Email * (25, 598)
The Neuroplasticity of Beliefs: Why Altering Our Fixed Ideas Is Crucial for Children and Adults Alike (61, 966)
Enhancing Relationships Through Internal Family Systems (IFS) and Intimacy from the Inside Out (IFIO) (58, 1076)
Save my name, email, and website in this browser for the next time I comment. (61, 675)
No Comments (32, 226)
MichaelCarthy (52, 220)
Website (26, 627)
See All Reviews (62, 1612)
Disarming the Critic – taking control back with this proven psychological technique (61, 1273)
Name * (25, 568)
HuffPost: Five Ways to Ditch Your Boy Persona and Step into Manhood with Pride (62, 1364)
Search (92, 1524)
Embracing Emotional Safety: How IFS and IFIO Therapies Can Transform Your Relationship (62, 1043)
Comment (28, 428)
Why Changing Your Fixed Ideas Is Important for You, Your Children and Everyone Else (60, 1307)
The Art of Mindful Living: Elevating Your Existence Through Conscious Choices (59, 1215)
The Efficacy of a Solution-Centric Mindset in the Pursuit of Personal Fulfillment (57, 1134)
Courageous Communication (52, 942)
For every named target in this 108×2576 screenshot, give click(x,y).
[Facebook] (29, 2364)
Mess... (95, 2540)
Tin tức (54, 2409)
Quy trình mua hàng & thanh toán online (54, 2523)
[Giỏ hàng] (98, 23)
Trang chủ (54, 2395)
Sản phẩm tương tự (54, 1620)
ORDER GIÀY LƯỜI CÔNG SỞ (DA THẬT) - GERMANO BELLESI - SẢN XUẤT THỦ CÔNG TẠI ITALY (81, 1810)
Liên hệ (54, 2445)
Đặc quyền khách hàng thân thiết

▸ **TO DO**: Reproduce all the data word for word.

▸ **SOLUTION FOR THIS EXERCISE**:
Email * (25, 598)
The Neuroplasticity of Beliefs: Why Altering Our Fixed Ideas Is Crucial for Children and Adults Alike (61, 966)
Enhancing Relationships Through Internal Family Systems (IFS) and Intimacy from the Inside Out (IFIO) (58, 1076)
Save my name, email, and website in this browser for the next time I comment. (61, 675)
No Comments (32, 226)
MichaelCarthy (52, 220)
Website (26, 627)
See All Reviews (62, 1612)
Disarming the Critic – taking control back with this proven psychological technique (61, 1273)
Name * (25, 568)
HuffPost: Five Ways to Ditch Your Boy Persona and Step into Manhood with Pride (62, 1364)
Search (92, 1524)
Embracing Emotional Safety: How IFS and IFIO Therapies Can Transform Your Relationship (62, 1043)
Comment (28, 428)
Why Changing Your Fixed Ideas Is Important for You, Your Children and Everyone Else (60, 1307)
The Art of Mindful Living: Elevating Your Existence Through Conscious Choices (59, 1215)
The Efficacy of a Solution-Centric Mindset in the Pursuit of Personal Fulfillment (57, 1134)
Courageous Communication (52, 942)
For every named target in this 108×2576 screenshot, give click(x,y).
[Facebook] (29, 2364)
Mess... (95, 2540)
Tin tức (54, 2409)
Quy trình mua hàng & thanh toán online (54, 2523)
[Giỏ hàng] (98, 23)
Trang chủ (54, 2395)
Sản phẩm tương tự (54, 1620)
ORDER GIÀY LƯỜI CÔNG SỞ (DA THẬT) - GERMANO BELLESI - SẢN XUẤT THỦ CÔNG TẠI ITALY (81, 1810)
Liên hệ (54, 2445)
Đặc quyền khách hàng thân thiết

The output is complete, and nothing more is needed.